Страница 60 из 66
Во всех приведенных случаях, а у меня таких наблюдений немало в запасе, люди говорят разное, но роднит эти высказывания одно: говорится всегда понаслышке, из-за спины авторитета, собственный опыт в расчет не принимается.
Скажем, Константин Леонтьев не любил западную “пиджачную цивилизацию”. Но это было давно, он не знал, что альтернатива “пиджачной цивилизации” – цивилизация телогреек с номерами, а мы знаем, должны бы знать: ведь мы старше на целую советскую историю.
Чтобы снисходительно, как к ребячеству, относиться к демократическим ценностям и пренебрежительно о них отзываться, их надо хотя бы иметь; нам до этого далеко. Поэтому и снисхождение и пренебрежение – не что иное, как басенное “виноград зелен”, ущерб, насмешка над недосягаемым. Я не обольщаюсь: демократические ценности – не мировоззрение; они – средство общественной гигиены. Но без мыла случаются эпидемии.
Предвзятому взгляду на вещи, неумению “разуть глаза”, как невежливо выражались в моем детстве, мы обязаны существованием и других предрассудков: например, расхожего мнения, что главная доблесть интеллигента – пикироваться с властями, независимо от того, что за власть и каковы ее цели. Или убеждения, что поэт просто обязан быть поэтичным в карикатурно-обывательском смысле слова, даже если предмет, занимающий внимание поэта, далек от поэзии. Но это убеждение тоже не своим умом добыто, а взято напрокат у Серебряного века.
В начале нашего столетия искусство, точно старуха из “Сказки о рыбаке и рыбке”, захотело невозможного: стать всем – и бытом, и взаимоотношениями людей, и религией. Закончилось все тем же, чем и сказка. Символизм растаял еще при жизни современников, не выдержав собственной неопределенности. Оттуда, а не из классически-определенного ХIX века и досталось нам представление, что нет такой причины, которая позволила бы поэту изменить поэтичности, что поэту противопоказан житейский здравый смысл, гражданская практичность. Не Пушкин, а в лучшем случае трогательный романтик – Ленский-Пастернак – вот представление обывателя о настоящем Поэте.
Революция оборвала русскую культуру на Серебряном веке и сделала его запретным плодом. Когда идеологическое послабление позволило оглянуться назад, многие засмотрелись прежде всего на Серебряный век. Заезженный школьной программой ХIX век – Золотой – даже несколько померк в глазах первооткрывателей русского декаданса. Пряность декадентского быта охотно приняли за поэтичную поэтическую цельность и горение.
Валерий Брюсов, поэт и маг, с умыслом подарил своей брошенной и склоняющейся к самоубийству любовнице револьвер, которым она вскоре и воспользовалась. С точки зрения рутинного романтизма Брюсов поступил поэтично: имморализм декадентской поэзии он впустил в будничную жизнь.

================================

→ **Задачи для решения**:
[1] Что Валерий Брюсов подарил своей брошенной любовнице, если верить отрывку?
[2] Продолжите отрывок о Серебряном веке и декадентском быте, начав сразу после его последней фразы.
Листинг здесь никакой роли не играет.

→ **Извлеченные данные**:
================================

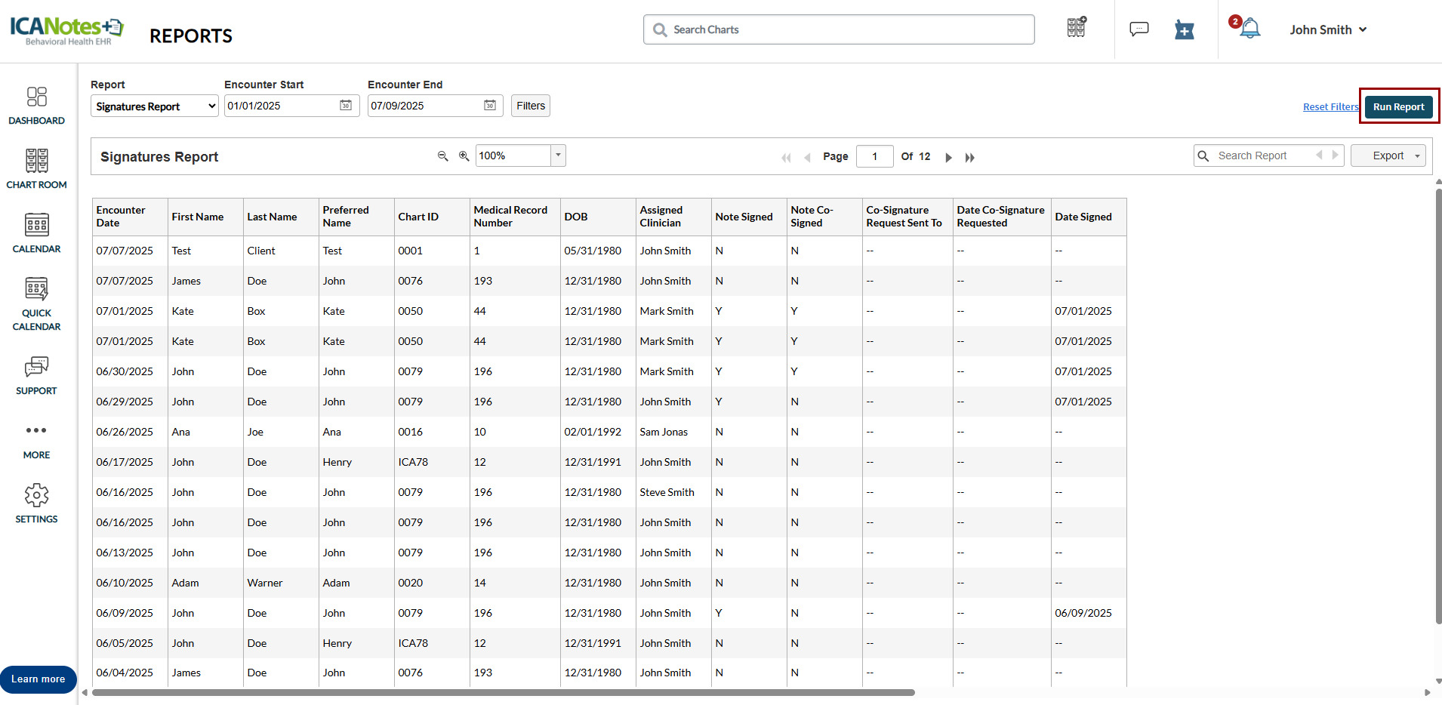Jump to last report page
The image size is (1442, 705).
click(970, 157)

================================

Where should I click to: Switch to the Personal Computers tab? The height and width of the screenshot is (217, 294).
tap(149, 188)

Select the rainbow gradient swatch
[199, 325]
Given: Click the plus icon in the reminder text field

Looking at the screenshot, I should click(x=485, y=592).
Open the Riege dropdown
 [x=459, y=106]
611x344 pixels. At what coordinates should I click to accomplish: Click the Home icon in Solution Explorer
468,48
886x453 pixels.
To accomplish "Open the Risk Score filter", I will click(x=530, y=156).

================================

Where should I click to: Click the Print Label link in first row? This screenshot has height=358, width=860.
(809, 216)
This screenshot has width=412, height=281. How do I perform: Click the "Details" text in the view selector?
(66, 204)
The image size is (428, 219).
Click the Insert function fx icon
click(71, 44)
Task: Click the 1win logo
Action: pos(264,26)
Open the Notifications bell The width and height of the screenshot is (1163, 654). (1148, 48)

================================

→ **Ответы к задачам**:
[1] Револьвер, которым она вскоре воспользовалась.

[2]
Но известно и другое творческое поведение. В одних мемуарах я прочел письмо старого человека к племяннице. Дядя поздравлял ее с окончанием психиатрических курсов и радовался, что она будет лечить людей от безумия , возвращать их к нормальной жизни. Письмо ничем не замечательно, кроме подписи: Лев Шестов. Получается, что блистательный мыслитель, ненавистник разума, наделенный смелостью и силой воображения дай бог всякому поэту, не считал идейным двурушничеством в философских трудах бороться с нормой, а в быту одобрять ее. Если это и двурушничество, то с традицией: “кесарево кесарю, а Божие Богу”.
Показательно, что Брюсов был не более чем стихотворцем, а Шестов – великим философом. И это почти закономерность: чем смелее вымысел, чем удачнее приводит человек в исполнение свои фантазии понарошку, в искусстве, тем разумнее и будничнее его житейские притязания, включая гражданские. И наоборот, у недотеп от искусства фантазия удержу не знает на общественном поприще: диктаторы нашего столетия – крайний, но символичный пример. Бесчеловечно требовать от общества воплощения в жизнь чьей-либо неврастении или даже высокого вдохновения – “тогда б не мог и мир существовать”.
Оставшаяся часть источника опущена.